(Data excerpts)

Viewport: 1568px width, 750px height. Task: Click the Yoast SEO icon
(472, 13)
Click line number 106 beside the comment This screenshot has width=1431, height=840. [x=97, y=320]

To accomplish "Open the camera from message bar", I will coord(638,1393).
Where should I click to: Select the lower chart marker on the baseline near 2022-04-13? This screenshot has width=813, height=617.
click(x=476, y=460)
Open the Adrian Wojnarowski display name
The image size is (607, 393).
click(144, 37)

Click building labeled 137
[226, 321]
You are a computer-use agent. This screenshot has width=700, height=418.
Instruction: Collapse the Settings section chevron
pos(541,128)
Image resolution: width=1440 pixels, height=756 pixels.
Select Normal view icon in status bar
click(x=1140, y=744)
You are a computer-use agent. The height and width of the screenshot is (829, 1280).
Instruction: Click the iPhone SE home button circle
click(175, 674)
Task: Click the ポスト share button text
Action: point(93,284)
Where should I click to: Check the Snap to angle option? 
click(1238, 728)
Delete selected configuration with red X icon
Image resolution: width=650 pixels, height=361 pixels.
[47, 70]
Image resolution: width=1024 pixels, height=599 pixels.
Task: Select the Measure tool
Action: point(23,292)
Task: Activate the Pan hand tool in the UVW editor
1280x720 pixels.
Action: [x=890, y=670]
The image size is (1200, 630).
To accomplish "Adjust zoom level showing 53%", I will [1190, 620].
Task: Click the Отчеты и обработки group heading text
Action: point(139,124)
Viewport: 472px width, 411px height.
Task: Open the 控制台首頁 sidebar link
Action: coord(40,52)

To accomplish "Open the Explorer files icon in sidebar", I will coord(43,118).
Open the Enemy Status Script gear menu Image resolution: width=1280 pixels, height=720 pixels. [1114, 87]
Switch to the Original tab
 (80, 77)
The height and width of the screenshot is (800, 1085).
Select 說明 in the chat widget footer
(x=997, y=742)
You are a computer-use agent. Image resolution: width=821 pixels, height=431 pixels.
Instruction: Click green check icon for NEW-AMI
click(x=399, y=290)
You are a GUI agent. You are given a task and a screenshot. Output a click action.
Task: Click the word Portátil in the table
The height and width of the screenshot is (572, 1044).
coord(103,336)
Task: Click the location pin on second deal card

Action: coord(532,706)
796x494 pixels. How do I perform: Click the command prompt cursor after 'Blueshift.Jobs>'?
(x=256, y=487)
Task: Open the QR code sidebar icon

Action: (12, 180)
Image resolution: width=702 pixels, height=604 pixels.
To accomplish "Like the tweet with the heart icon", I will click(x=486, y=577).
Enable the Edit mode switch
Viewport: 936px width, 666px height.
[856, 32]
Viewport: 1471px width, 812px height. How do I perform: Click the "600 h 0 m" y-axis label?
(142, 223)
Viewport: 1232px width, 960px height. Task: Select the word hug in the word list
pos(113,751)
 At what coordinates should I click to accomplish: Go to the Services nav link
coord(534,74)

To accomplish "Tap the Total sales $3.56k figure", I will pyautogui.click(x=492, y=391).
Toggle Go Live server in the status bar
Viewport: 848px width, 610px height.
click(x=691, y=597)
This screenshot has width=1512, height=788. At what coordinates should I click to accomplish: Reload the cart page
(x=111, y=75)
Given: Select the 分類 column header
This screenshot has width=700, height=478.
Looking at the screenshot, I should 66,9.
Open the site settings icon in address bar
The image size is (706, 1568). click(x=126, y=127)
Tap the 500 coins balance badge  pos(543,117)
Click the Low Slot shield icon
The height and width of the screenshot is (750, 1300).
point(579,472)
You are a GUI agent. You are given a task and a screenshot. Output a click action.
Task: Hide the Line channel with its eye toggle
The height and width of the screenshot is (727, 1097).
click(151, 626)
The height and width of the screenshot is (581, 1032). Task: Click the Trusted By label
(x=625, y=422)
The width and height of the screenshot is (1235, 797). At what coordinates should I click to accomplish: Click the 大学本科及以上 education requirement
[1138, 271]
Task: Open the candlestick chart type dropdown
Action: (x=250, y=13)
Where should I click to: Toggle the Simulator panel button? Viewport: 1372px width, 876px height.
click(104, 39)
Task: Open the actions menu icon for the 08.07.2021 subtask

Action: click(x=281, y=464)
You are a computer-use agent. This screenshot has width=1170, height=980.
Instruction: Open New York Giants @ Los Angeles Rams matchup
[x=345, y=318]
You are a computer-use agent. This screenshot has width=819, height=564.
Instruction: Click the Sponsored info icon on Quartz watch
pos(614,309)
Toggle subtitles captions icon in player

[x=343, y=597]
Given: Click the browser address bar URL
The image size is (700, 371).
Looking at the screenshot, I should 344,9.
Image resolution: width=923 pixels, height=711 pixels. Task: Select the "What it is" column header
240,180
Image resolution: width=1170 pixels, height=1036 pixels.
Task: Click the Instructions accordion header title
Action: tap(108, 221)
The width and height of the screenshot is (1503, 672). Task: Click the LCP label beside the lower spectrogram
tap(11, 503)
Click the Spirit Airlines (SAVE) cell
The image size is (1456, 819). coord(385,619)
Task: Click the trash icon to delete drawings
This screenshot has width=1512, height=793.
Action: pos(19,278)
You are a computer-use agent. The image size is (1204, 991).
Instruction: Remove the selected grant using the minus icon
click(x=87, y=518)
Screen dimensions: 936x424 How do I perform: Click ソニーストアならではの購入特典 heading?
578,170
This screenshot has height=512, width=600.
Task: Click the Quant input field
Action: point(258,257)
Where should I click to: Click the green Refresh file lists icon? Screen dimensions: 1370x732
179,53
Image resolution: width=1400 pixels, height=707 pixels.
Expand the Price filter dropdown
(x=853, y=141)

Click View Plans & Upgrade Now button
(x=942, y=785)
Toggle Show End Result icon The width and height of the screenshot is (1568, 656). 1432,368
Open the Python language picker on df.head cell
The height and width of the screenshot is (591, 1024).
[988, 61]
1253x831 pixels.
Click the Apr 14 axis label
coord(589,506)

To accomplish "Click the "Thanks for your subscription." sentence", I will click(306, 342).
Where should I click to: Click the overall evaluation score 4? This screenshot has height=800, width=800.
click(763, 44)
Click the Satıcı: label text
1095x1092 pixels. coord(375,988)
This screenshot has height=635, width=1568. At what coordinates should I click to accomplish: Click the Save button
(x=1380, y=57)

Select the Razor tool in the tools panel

> **What needs to be done**:
Set all the data down again, exactly as it reads above.

> **Result for this task**:
Viewport: 1568px width, 750px height. Task: Click the Yoast SEO icon
(472, 13)
Click line number 106 beside the comment This screenshot has width=1431, height=840. [x=97, y=320]

To accomplish "Open the camera from message bar", I will coord(638,1393).
Where should I click to: Select the lower chart marker on the baseline near 2022-04-13? This screenshot has width=813, height=617.
click(x=476, y=460)
Open the Adrian Wojnarowski display name
The image size is (607, 393).
click(144, 37)

Click building labeled 137
[226, 321]
You are a computer-use agent. This screenshot has width=700, height=418.
Instruction: Collapse the Settings section chevron
pos(541,128)
Image resolution: width=1440 pixels, height=756 pixels.
Select Normal view icon in status bar
click(x=1140, y=744)
You are a computer-use agent. The height and width of the screenshot is (829, 1280).
Instruction: Click the iPhone SE home button circle
click(175, 674)
Task: Click the ポスト share button text
Action: point(93,284)
Where should I click to: Check the Snap to angle option? 
click(1238, 728)
Delete selected configuration with red X icon
Image resolution: width=650 pixels, height=361 pixels.
[47, 70]
Image resolution: width=1024 pixels, height=599 pixels.
Task: Select the Measure tool
Action: point(23,292)
Task: Activate the Pan hand tool in the UVW editor
1280x720 pixels.
Action: [x=890, y=670]
The image size is (1200, 630).
To accomplish "Adjust zoom level showing 53%", I will [1190, 620].
Task: Click the Отчеты и обработки group heading text
Action: point(139,124)
Viewport: 472px width, 411px height.
Task: Open the 控制台首頁 sidebar link
Action: coord(40,52)

To accomplish "Open the Explorer files icon in sidebar", I will coord(43,118).
Open the Enemy Status Script gear menu Image resolution: width=1280 pixels, height=720 pixels. [1114, 87]
Switch to the Original tab
 (80, 77)
The height and width of the screenshot is (800, 1085).
Select 說明 in the chat widget footer
(x=997, y=742)
You are a computer-use agent. Image resolution: width=821 pixels, height=431 pixels.
Instruction: Click green check icon for NEW-AMI
click(x=399, y=290)
You are a GUI agent. You are given a task and a screenshot. Output a click action.
Task: Click the word Portátil in the table
The height and width of the screenshot is (572, 1044).
coord(103,336)
Task: Click the location pin on second deal card

Action: coord(532,706)
796x494 pixels. How do I perform: Click the command prompt cursor after 'Blueshift.Jobs>'?
(x=256, y=487)
Task: Open the QR code sidebar icon

Action: (12, 180)
Image resolution: width=702 pixels, height=604 pixels.
To accomplish "Like the tweet with the heart icon", I will click(x=486, y=577).
Enable the Edit mode switch
Viewport: 936px width, 666px height.
[856, 32]
Viewport: 1471px width, 812px height. How do I perform: Click the "600 h 0 m" y-axis label?
(142, 223)
Viewport: 1232px width, 960px height. Task: Select the word hug in the word list
pos(113,751)
 At what coordinates should I click to accomplish: Go to the Services nav link
coord(534,74)

To accomplish "Tap the Total sales $3.56k figure", I will pyautogui.click(x=492, y=391).
Toggle Go Live server in the status bar
Viewport: 848px width, 610px height.
click(x=691, y=597)
This screenshot has width=1512, height=788. At what coordinates should I click to accomplish: Reload the cart page
(x=111, y=75)
Given: Select the 分類 column header
This screenshot has width=700, height=478.
Looking at the screenshot, I should 66,9.
Open the site settings icon in address bar
The image size is (706, 1568). click(x=126, y=127)
Tap the 500 coins balance badge  pos(543,117)
Click the Low Slot shield icon
The height and width of the screenshot is (750, 1300).
point(579,472)
You are a GUI agent. You are given a task and a screenshot. Output a click action.
Task: Hide the Line channel with its eye toggle
The height and width of the screenshot is (727, 1097).
click(151, 626)
The height and width of the screenshot is (581, 1032). Task: Click the Trusted By label
(x=625, y=422)
The width and height of the screenshot is (1235, 797). At what coordinates should I click to accomplish: Click the 大学本科及以上 education requirement
[1138, 271]
Task: Open the candlestick chart type dropdown
Action: (x=250, y=13)
Where should I click to: Toggle the Simulator panel button? Viewport: 1372px width, 876px height.
click(104, 39)
Task: Open the actions menu icon for the 08.07.2021 subtask

Action: click(x=281, y=464)
You are a computer-use agent. This screenshot has width=1170, height=980.
Instruction: Open New York Giants @ Los Angeles Rams matchup
[x=345, y=318]
You are a computer-use agent. This screenshot has width=819, height=564.
Instruction: Click the Sponsored info icon on Quartz watch
pos(614,309)
Toggle subtitles captions icon in player

[x=343, y=597]
Given: Click the browser address bar URL
The image size is (700, 371).
Looking at the screenshot, I should 344,9.
Image resolution: width=923 pixels, height=711 pixels. Task: Select the "What it is" column header
240,180
Image resolution: width=1170 pixels, height=1036 pixels.
Task: Click the Instructions accordion header title
Action: tap(108, 221)
The width and height of the screenshot is (1503, 672). Task: Click the LCP label beside the lower spectrogram
tap(11, 503)
Click the Spirit Airlines (SAVE) cell
The image size is (1456, 819). coord(385,619)
Task: Click the trash icon to delete drawings
This screenshot has width=1512, height=793.
Action: pos(19,278)
You are a computer-use agent. The image size is (1204, 991).
Instruction: Remove the selected grant using the minus icon
click(x=87, y=518)
Screen dimensions: 936x424 How do I perform: Click ソニーストアならではの購入特典 heading?
578,170
This screenshot has height=512, width=600.
Task: Click the Quant input field
Action: point(258,257)
Where should I click to: Click the green Refresh file lists icon? Screen dimensions: 1370x732
179,53
Image resolution: width=1400 pixels, height=707 pixels.
Expand the Price filter dropdown
(x=853, y=141)

Click View Plans & Upgrade Now button
(x=942, y=785)
Toggle Show End Result icon The width and height of the screenshot is (1568, 656). 1432,368
Open the Python language picker on df.head cell
The height and width of the screenshot is (591, 1024).
[988, 61]
1253x831 pixels.
Click the Apr 14 axis label
coord(589,506)

To accomplish "Click the "Thanks for your subscription." sentence", I will click(306, 342).
Where should I click to: Click the overall evaluation score 4? This screenshot has height=800, width=800.
click(763, 44)
Click the Satıcı: label text
1095x1092 pixels. coord(375,988)
This screenshot has height=635, width=1568. At what coordinates should I click to accomplish: Click the Save button
(x=1380, y=57)

Select the Razor tool in the tools panel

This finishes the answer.